Saved data entries
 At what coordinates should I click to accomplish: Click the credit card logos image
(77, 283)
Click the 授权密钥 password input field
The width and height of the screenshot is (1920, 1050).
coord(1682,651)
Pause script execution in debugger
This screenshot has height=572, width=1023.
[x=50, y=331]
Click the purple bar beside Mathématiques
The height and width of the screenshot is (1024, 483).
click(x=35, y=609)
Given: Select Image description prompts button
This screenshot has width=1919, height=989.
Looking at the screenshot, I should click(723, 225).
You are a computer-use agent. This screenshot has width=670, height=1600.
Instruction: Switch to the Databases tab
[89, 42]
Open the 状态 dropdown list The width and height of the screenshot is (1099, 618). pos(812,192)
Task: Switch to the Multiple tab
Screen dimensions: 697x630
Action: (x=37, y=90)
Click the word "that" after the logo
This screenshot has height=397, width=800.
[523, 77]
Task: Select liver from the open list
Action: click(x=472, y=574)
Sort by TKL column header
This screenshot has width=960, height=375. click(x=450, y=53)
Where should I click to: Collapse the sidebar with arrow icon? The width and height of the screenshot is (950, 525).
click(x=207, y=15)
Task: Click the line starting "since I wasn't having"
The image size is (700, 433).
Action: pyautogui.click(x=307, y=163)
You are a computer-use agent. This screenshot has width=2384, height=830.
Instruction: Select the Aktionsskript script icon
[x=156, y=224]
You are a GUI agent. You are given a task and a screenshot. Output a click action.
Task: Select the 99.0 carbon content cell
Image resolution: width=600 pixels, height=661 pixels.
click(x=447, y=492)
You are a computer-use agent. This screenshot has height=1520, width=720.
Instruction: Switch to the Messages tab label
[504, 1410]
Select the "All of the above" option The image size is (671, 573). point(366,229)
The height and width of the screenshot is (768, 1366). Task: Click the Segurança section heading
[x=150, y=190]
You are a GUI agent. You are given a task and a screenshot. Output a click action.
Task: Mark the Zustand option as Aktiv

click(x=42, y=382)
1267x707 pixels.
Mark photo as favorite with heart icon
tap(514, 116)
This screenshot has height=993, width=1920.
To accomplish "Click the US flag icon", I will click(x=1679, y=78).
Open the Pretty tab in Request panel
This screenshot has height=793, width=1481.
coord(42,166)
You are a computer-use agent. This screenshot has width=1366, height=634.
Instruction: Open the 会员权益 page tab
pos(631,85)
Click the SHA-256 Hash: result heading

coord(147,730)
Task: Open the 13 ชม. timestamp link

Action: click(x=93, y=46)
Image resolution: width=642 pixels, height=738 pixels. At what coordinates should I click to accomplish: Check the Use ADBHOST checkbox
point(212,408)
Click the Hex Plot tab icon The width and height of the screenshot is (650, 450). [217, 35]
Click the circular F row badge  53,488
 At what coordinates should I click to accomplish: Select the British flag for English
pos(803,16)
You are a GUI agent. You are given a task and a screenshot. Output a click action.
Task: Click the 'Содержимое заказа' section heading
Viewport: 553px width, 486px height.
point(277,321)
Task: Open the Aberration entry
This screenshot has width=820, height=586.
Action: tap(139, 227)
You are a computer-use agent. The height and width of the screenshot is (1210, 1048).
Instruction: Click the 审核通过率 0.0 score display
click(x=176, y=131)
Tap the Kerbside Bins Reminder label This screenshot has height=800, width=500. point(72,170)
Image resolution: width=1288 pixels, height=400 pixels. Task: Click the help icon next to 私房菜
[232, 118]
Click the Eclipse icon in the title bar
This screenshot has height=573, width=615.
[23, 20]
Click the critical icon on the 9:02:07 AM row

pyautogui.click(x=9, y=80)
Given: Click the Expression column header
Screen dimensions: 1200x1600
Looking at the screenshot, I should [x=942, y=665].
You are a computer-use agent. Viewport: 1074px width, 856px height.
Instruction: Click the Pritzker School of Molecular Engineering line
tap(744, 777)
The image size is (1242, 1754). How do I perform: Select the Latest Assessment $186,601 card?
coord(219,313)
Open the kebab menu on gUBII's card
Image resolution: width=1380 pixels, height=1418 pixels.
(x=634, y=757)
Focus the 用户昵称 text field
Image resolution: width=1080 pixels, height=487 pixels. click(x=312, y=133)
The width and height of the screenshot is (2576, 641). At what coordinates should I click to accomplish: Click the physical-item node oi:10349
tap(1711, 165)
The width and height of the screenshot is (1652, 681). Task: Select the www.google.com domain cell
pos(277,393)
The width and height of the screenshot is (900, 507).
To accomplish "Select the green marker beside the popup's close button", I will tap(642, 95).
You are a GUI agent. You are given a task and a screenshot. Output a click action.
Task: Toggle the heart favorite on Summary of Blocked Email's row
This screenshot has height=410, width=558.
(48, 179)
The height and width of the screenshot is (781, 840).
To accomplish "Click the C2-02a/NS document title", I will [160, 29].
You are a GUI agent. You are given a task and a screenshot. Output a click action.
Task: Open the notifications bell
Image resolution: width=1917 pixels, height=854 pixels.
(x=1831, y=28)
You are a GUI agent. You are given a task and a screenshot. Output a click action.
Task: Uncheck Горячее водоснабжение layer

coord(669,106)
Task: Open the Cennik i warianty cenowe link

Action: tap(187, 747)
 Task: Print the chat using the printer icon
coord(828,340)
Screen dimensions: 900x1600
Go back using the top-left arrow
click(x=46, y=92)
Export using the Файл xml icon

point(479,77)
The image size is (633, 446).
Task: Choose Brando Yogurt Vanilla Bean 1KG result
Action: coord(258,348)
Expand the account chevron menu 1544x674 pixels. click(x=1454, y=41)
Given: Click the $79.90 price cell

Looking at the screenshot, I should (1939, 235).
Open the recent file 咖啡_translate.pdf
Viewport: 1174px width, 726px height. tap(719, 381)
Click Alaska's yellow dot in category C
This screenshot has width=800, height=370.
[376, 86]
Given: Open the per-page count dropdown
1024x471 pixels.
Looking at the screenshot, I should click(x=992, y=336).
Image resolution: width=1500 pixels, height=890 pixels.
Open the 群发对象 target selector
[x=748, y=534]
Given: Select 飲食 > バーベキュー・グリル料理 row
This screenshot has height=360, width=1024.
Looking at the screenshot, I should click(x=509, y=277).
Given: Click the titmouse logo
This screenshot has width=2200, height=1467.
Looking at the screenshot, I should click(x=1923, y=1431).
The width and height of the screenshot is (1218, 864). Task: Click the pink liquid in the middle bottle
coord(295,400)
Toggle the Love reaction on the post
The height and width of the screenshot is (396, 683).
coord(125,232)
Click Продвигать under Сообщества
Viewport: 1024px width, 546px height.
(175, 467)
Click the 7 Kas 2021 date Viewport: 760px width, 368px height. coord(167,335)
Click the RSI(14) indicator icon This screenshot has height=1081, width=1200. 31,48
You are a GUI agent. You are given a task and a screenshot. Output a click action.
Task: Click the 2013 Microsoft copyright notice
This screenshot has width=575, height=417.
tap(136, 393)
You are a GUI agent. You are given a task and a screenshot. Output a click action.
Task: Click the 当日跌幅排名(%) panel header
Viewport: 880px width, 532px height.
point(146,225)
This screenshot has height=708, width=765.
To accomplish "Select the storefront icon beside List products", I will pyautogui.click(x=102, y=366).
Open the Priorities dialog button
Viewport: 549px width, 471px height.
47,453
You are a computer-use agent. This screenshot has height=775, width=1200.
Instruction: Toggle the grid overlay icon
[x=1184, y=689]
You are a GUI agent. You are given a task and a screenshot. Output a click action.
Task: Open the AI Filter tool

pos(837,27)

» **Brief**
Would you copy each line of the records that contains "dropdown"?

» **Output for this task**
Open the 状态 dropdown list The width and height of the screenshot is (1099, 618). pos(812,192)
Given: Open the per-page count dropdown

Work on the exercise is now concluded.